Running an Analysis: Correlation


Tutorial: Correlation resampling

Method Overview

This method examines the gene expression profiles themselves, not the gene scores for each gene (which is how the other methods like ORA work). A score is computed for a gene set based on how correlated the expression profiles are.

This can be thought of as a measure of how well the genes in the set cluster together, but they need not all be in the same cluster. Thus a gene set that contains two coherent clusters that encompass most of the genes in the set will tend to get a good score (though not as good as a gene set that is just one big cluster).

When to use correlation scoring

If you are interested in gene clustering, as opposed to simply looking at differntial expression, this method is appropriate. If you feel limited by the choice of distance metrics in ermineJ, ORA would be an alternative, but you have to define distinct clusters of genes to do that.
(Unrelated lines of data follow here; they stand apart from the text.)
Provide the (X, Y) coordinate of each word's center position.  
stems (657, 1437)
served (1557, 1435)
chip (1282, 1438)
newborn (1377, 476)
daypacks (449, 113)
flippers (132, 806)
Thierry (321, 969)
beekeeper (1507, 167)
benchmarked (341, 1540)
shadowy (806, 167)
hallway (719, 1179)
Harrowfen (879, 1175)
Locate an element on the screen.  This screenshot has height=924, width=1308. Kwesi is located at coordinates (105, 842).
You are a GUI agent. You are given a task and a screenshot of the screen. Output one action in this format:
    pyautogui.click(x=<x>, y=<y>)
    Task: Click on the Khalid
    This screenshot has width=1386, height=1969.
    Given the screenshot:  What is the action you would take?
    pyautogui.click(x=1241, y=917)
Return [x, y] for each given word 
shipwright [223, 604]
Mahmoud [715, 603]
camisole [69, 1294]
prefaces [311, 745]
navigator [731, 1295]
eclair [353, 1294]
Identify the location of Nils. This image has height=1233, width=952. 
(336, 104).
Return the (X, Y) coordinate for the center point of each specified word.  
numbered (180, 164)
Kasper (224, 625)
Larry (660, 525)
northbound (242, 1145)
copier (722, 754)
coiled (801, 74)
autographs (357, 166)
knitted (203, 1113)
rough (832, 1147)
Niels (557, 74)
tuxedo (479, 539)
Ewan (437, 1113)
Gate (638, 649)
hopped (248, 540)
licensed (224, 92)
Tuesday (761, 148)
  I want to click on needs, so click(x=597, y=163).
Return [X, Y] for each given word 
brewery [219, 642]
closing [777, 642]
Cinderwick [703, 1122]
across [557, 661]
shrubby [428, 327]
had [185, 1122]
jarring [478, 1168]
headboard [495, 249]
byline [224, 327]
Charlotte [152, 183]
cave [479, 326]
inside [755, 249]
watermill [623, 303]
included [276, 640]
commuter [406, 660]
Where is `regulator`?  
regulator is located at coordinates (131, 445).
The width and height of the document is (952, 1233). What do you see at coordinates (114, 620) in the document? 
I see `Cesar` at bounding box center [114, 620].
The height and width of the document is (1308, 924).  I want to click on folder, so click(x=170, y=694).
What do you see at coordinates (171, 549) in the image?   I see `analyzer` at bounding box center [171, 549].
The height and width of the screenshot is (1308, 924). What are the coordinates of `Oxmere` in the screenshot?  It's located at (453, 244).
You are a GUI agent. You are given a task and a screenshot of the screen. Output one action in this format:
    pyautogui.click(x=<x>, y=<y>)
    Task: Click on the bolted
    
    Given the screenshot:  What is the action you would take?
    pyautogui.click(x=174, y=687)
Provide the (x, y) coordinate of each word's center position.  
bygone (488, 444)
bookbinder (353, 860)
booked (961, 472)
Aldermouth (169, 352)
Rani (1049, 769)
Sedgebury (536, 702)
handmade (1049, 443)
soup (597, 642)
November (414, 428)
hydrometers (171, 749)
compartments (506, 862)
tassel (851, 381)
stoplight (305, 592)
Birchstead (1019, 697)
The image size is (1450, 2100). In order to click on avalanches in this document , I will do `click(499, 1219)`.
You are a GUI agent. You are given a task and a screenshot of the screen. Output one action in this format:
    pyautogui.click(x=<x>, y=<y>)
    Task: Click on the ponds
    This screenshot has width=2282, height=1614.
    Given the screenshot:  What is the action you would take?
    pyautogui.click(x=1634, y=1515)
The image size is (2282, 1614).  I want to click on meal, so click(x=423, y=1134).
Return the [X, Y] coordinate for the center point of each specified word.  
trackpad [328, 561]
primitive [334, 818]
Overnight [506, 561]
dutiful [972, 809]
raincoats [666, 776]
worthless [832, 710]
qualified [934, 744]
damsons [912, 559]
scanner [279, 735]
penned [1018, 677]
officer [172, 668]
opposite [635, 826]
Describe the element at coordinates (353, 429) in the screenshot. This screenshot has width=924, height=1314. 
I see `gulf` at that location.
One alternative use of correlation scoring is as a control for gene-score-based analysis. Correlated gene sets can cause spurious high scores, especially if the differential expression in your study is weak. To use this approach, you could first use gene-score-based analysis (e.g., gene score resampling and then analyze the data using correlation analysis. If any of your gene sets have high scores in both analyses, you should look at the data to see if the correlation is not associated with the differential expression. This is a simple (but ad hoc) alternative to using resampling over the samples to do the gene-score-based analysis.

How your data file is used

Unlike the other methods ErmineJ offers that are based on scores for each gene, the correlation method uses the expression data provided in the “raw” file. No gene score file is needed (and it is not used by this analysis at all).

The rows of the raw data file are treated as a set of expression profiles, one for each gene (or probe). The method examines the correlations among these profiles. Thus you should make sure your input raw data is scaled/normalized the way you would if you were going to use clustering. Note: ErmineJ does not use the sample types in its analysis. The names of the samples in your raw data file (the column headings) are only used for display.

Walkthrough

If you have read the ORA page (please do), you will recognize the first 5 steps of the wizard. The only different one is the last step:

Note that the “gene replicate treatment” choice in step 5 does not apply to correlation analysis at this time. All correlation analyses use the “mean” method of weighting multiple comparisons among genes. Comparisons of a gene to itself are always skipped. That is, if there are two probes for a gene, they are not compared.

Correlation resampling is the most computationally intensive method implemented by ermineJ. For this reason we recommend setting the number of iterations lower, perhaps only 10,000. In addition, running larger class sizes takes longer than smaller ones, a consideration you might use when setting the parameters.